I will add my question also here to discuss it better by the community:

I’m working on an open-source midi device for controlling, lights, music and also software (like Adobe Lightroom)
It is modular - one main controller and different I2C slave boards (like button matrix, motorized sliders, touch sliders, encoders, …)

Currently I’m using the AtXmega for the slaves and the ESP32 as main MCU for the main controller.
But I’m running in many issues, because the rtos and arduino port stuff is not stable yet :/

I’m a big fan of Teensy from the first days and also got the 3.5 and 3.6 from your kickstarter
and wonder if it is not a better choice to use teensy 3.6 based controller for my main-controller?...

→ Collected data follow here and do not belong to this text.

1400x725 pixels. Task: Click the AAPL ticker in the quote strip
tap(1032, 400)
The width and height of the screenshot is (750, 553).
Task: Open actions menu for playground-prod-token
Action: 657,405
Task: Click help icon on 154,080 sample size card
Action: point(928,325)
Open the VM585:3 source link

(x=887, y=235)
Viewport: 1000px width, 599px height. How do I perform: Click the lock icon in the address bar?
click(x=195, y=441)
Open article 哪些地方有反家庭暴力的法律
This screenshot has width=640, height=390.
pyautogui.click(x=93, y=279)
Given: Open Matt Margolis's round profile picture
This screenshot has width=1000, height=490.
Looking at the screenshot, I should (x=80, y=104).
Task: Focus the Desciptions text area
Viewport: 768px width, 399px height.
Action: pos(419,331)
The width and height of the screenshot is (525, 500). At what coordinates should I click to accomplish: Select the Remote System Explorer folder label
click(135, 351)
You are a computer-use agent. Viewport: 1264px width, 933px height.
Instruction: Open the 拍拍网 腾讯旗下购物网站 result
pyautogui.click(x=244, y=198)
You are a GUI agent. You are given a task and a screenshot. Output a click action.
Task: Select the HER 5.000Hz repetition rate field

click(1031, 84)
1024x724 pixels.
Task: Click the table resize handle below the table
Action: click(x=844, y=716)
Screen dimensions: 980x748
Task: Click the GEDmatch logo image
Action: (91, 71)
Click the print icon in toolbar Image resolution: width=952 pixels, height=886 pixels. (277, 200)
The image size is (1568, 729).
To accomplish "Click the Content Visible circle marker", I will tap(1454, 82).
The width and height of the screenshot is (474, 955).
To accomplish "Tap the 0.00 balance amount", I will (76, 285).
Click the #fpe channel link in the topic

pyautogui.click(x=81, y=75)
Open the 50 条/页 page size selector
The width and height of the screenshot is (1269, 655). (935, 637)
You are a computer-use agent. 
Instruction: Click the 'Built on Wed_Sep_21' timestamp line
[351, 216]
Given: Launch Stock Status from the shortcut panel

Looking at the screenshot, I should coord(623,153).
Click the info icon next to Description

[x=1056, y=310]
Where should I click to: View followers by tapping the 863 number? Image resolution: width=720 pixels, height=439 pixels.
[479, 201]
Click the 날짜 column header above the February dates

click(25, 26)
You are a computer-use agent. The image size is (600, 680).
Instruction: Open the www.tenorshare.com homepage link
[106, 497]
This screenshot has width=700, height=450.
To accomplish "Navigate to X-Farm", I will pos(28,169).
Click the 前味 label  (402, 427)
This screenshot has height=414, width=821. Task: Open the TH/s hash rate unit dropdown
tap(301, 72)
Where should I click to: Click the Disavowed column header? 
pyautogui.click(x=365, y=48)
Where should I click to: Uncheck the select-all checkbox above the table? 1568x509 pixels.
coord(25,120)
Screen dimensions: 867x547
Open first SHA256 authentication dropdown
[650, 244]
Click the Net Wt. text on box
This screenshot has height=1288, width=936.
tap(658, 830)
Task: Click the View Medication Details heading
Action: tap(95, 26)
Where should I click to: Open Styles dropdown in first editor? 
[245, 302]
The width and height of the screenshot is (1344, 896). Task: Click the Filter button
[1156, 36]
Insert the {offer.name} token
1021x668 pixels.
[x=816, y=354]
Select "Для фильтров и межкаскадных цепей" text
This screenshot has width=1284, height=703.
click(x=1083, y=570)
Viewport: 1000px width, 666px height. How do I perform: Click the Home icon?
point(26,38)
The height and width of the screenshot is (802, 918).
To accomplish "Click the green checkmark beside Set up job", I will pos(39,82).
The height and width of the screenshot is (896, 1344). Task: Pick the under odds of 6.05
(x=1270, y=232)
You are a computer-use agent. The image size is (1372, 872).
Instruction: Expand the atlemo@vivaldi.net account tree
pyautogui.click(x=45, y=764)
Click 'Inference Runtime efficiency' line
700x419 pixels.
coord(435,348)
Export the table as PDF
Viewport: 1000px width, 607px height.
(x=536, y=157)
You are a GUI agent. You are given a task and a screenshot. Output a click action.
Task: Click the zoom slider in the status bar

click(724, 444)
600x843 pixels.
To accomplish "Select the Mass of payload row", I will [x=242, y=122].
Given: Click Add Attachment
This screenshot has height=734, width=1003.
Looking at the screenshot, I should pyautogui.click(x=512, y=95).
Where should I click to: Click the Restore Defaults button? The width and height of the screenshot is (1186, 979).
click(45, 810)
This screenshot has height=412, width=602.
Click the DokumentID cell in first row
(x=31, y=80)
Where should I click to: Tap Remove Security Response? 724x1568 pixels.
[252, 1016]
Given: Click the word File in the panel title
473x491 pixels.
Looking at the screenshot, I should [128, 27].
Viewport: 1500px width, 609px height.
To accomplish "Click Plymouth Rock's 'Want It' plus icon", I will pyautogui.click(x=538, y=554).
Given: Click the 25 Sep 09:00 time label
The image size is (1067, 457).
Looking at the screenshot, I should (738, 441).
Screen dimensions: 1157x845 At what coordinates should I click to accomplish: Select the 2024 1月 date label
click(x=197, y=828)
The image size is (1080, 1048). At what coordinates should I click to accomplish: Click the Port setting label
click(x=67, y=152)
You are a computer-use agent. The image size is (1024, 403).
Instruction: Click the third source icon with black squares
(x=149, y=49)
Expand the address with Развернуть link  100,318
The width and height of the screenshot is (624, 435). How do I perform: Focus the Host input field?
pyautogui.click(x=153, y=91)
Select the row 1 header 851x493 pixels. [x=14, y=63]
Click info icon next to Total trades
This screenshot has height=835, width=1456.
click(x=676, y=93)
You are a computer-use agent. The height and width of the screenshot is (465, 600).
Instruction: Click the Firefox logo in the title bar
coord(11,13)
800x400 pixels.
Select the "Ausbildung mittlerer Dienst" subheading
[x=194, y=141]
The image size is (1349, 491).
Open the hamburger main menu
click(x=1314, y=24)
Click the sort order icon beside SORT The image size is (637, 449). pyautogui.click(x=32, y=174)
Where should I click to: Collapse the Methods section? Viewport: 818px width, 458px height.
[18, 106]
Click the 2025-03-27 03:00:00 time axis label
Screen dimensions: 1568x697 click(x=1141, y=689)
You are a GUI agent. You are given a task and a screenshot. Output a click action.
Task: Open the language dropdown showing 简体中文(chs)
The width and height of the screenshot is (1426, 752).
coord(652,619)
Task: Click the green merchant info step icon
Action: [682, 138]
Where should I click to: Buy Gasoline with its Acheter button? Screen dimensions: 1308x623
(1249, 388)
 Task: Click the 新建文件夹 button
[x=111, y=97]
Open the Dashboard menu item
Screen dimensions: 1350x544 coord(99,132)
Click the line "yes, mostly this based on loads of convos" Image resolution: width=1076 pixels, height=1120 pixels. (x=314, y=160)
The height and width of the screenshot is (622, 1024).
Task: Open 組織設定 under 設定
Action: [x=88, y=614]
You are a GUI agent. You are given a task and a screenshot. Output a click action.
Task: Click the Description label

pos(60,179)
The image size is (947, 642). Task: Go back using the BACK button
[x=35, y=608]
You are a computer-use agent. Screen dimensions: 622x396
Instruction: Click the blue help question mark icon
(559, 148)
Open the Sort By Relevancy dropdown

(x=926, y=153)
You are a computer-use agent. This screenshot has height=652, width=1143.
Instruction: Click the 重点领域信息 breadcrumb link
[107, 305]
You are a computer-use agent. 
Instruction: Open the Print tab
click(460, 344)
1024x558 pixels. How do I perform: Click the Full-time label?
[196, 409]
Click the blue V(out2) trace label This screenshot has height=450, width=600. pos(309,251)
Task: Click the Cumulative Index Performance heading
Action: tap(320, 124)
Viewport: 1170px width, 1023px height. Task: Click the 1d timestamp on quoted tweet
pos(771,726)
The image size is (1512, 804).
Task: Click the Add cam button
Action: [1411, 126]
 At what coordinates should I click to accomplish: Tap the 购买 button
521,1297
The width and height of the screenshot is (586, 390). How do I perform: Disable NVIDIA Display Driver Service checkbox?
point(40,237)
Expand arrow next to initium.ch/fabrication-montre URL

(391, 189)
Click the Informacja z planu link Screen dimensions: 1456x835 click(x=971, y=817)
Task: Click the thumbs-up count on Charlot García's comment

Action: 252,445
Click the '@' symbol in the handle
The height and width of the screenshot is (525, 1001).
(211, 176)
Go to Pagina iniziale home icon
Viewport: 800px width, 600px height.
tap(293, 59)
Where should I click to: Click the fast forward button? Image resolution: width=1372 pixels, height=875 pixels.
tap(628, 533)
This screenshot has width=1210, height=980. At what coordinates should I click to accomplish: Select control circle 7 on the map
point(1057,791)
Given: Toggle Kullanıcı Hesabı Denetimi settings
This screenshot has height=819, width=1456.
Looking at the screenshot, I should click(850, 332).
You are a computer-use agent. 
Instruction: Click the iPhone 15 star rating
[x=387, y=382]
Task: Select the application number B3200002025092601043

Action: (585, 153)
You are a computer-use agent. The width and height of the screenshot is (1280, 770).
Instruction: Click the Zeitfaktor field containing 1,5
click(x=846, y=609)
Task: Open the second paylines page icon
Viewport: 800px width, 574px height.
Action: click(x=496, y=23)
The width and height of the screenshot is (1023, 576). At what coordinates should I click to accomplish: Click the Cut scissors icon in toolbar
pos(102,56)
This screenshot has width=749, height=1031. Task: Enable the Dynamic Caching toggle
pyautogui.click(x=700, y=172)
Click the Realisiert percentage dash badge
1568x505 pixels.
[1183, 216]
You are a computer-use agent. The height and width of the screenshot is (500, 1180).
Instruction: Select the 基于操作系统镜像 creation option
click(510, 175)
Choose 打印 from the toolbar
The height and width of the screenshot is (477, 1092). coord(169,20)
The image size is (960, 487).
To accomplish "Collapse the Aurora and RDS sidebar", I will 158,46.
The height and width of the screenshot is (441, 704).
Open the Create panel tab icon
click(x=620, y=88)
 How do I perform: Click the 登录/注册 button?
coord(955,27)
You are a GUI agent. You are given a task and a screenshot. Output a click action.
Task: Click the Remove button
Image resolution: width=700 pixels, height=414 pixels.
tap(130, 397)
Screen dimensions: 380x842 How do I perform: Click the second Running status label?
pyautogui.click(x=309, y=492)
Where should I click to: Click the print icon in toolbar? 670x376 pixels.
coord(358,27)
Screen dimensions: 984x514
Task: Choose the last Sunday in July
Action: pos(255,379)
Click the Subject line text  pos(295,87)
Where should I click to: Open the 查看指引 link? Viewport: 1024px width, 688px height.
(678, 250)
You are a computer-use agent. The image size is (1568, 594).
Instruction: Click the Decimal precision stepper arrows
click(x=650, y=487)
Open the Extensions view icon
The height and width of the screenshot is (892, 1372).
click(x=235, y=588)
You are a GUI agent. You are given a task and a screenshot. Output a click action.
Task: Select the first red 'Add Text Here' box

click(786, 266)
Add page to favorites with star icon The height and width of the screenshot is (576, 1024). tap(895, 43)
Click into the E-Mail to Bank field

PAUL: Yes, probably. You get USB device support with Teensy. On 3.6, there's even USB host support for MIDI now....

If I choose Teensy, I’ll get USB midi interface out of the box and many other arduino libs and the awesome sound lib too.

I was choosing ESP32 as initial to support also the ESP community and mainly to have WiFi/BLE connectivity.

Is there a way to use ESP8266 or ESP32 hooked to teensy to get WiFi too?

Paul: Yes, many people have done this using Serial1 or Serial2. It's been discussed on the forum many times.

And how hard is it to bring the Teensy firmware onto my custom pcb board?
I will use the QFN-144 to easier reflow the pcbs.
But what else I will need to bring the board to life?

Paul: You need this chip:

https://www.pjrc.com/store/ic_mkl02.html

Also check out the reference board using the big TQFP chip.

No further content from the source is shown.